:: Dane do analizy

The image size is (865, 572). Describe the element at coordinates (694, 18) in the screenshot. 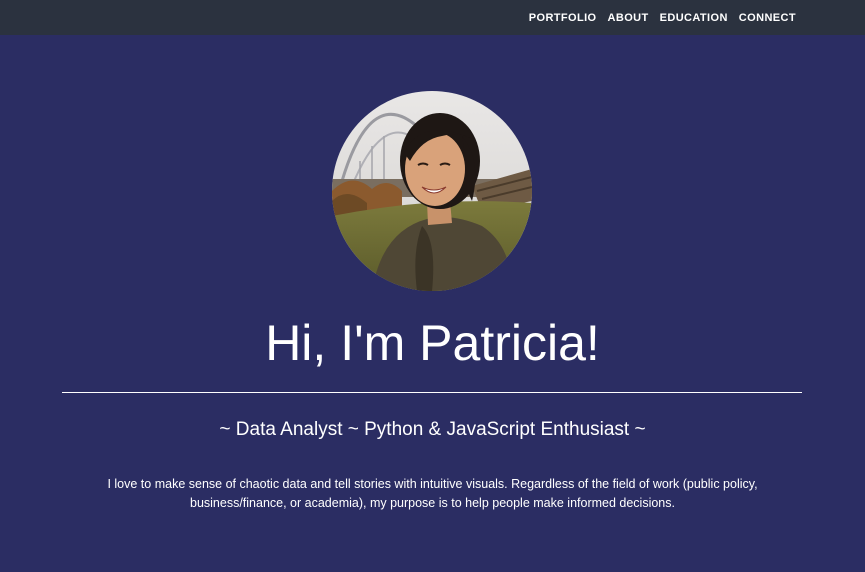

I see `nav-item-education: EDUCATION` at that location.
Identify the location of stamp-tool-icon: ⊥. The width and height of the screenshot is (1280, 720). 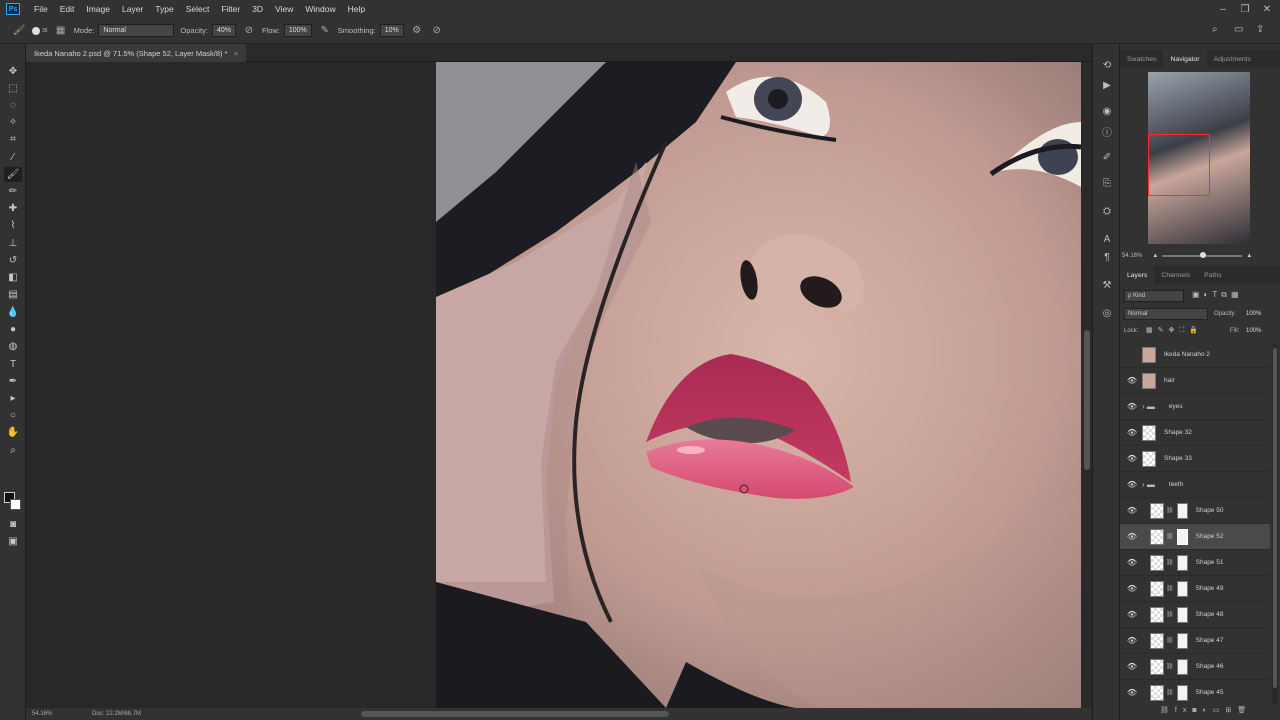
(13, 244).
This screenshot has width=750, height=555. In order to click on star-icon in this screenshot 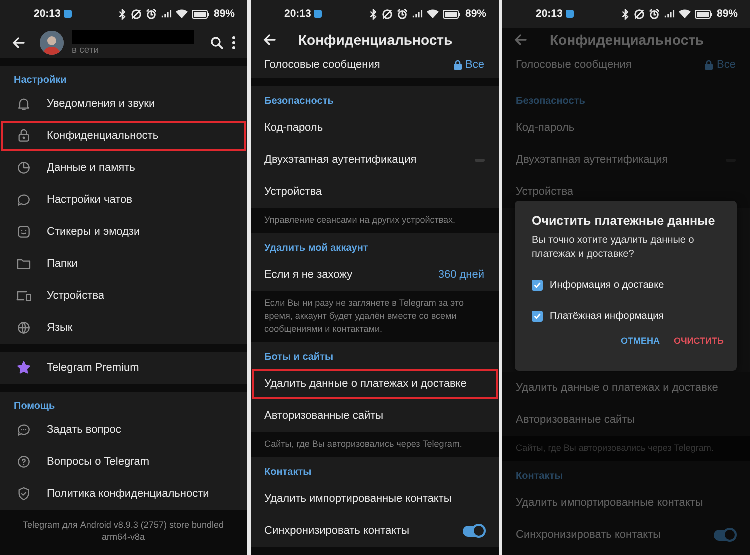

::::

Czy przedstawisz wszystkie pozycje jako tabelę Markdown z kolumnami „Nr” i „Wiersz”, pomijając puste wiersze i obrazy?

| Nr | Wiersz |
|---|---|
| 1 | The image size is (865, 572). Describe the element at coordinates (694, 18) in the screenshot.  |
| 2 | I see `nav-item-education: EDUCATION` at that location. |
| 3 | Identify the location of stamp-tool-icon: ⊥. The width and height of the screenshot is (1280, 720).  |
| 4 | (13, 244). |
| 5 | This screenshot has width=750, height=555. In order to click on star-icon in this screenshot  |